Drug delivery technologies that allow for the administration of biomolecules such as proteins and peptides by non-parenteral routes, including oral, nasal, transdermal, and pulmonary delivery, have drawn increasing interest in the past few years. The pulmonary route has several advantages including the large surface area of the lungs, and the relatively high absorption efficiency of biomolecules at this site. Pressurized metered dose inhalers (pMDIs) are the cheapest aerosol therapy devices available. The development of novel pMDI-based formulations has been challenged, however, by the replacement of CFCs with the more environmentally friendly hydrofluoroalkanes (HFAs). Previous formulations are not compatible due to the significantly different properties between these two classes of fluids. Several alternative propellant-based formulations have been recently proposed to overcome some of difficulties in reformulating HFA-based pMDIs. Unlike small molecular-weight drugs that have been successfully delivered through pMDIs, there are no commercially available propellant-based formulations for the delivery of biomolecules. These difficulties are limiting the applicability of such inexpensive drug delivery vehicles, the pMDIs, for the treatment of a broad range of diseases and alternative routes for vaccination.
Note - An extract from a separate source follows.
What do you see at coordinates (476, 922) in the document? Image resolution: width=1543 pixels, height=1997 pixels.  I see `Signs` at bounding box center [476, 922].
In this work a novel dispersion-based formulation is proposed for the systemic delivery of hydrophilic drugs, including biomolecules, to and through the lungs. A low energy, single-step method was developed to prepare particles with a core composed of small polar solutes and/or biomolecules, and with a biodegradable shell. The chemistry of the outer layer of the shell needs be tuned to interact favorably with the dipole of semi-fluorinated alkanes, thus enhancing dispersion stability, while the inner layer of the shell interacts with the polar solute. Biodegradable copolymers were synthesized to accomplish those tasks. The cohesion between core-shell particles in 2H, 3H-perfluoropentane (HPFP), a mimic solvent for HFAs, was quantitatively investigated using colloidal probe microscopy (CPM). The results are compared with those of the ‘naked' particles, and correlated with visual stability studies in both HPFP and HFA134a and HFA227. The results shown here are also expected to be of great importance to dry powder inhaler (DPI) formulations, where the properties of the surface of the particles need to be tuned to control the drug delivery efficiency. Such systems can be potentially used in vaccine delivery, and in the treatment of medically relevant diseases including cancer and diabetes.

Keywords: core-shell nanoparticles; HFA; HFA134a; HFA227; biomolecules; pressurized metered-dose inhalers (pMDI); dry powder inhalers (DPI); colloidal probe microscopy; adhesion force; pulmonary drug delivery, atomic force microscopy.